The options were limited. Accept this offer of friendship or deal with never-ending, soul-searching questions.

“Gemma’s?” She moved into the open kitchen, behind them. Reached in a cupboard, for two glasses. Then filled them both with the fresh sweet tea she’d made earlier.

It shouldn’t matter who was going. If
he
was going. What a terrible position she’d put her friends in.

Choosing sides in a complete stale mate.

And really, what did she have to do here? Watch the minutes tick down on her eBay bids?

They were adults. So, if he showed up, she and Robinson could handle a little interaction without the world coming to an end, right?

 

 

 

 

 

 

CHAPTER THREE

 

 

BEING A KID was reminiscent of a person stuck between two plates of scorching metal with enough chewed gum to keep a body in place. Even if there was clearance for an escape, it wasn’t possible.

There wasn’t any way around it, either.

And that would be fine if Ariana Gabriel didn’t have to suffer with the stigma attached to being an almost fourteen-year-old girl with no boobs.

Surrounded by plenty of girls her age filling a B-cup. Some of them flaunting what Mother Nature had given them like weapons meant for torture. And the only way into the club was to have an all-access pass.

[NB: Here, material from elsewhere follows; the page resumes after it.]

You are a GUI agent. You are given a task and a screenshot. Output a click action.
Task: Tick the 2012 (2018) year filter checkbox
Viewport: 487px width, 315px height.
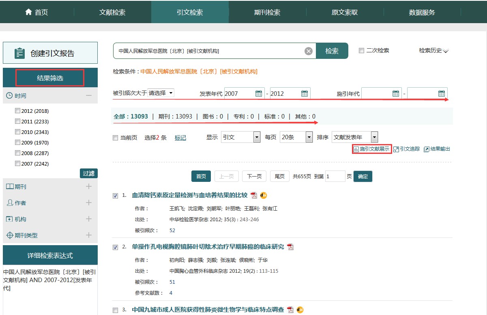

Short of stuffing her bra and using her allowance to buy makeup her uncle would never let her out of the house wearing, it wasn’t happening.

Ariana glanced around as if anybody could hear her thoughts. Like Uncle Robbie, who corrected her language even if she didn’t swear. Or her mom, who never left the house anymore. Or Miss Amanda, whom Ariana hadn’t seen in months.

Not since the wedding.

Her step faltered. If she asked Robbie about it, his face would get that crazy-scary shuttered look. As if he wanted to unleash all his frustration at once. Instead, he’d change the subject. Tell her to do her homework. Try to talk her mom into joining a class at the gym, the library or somewhere. Shower. Get dressed. Live.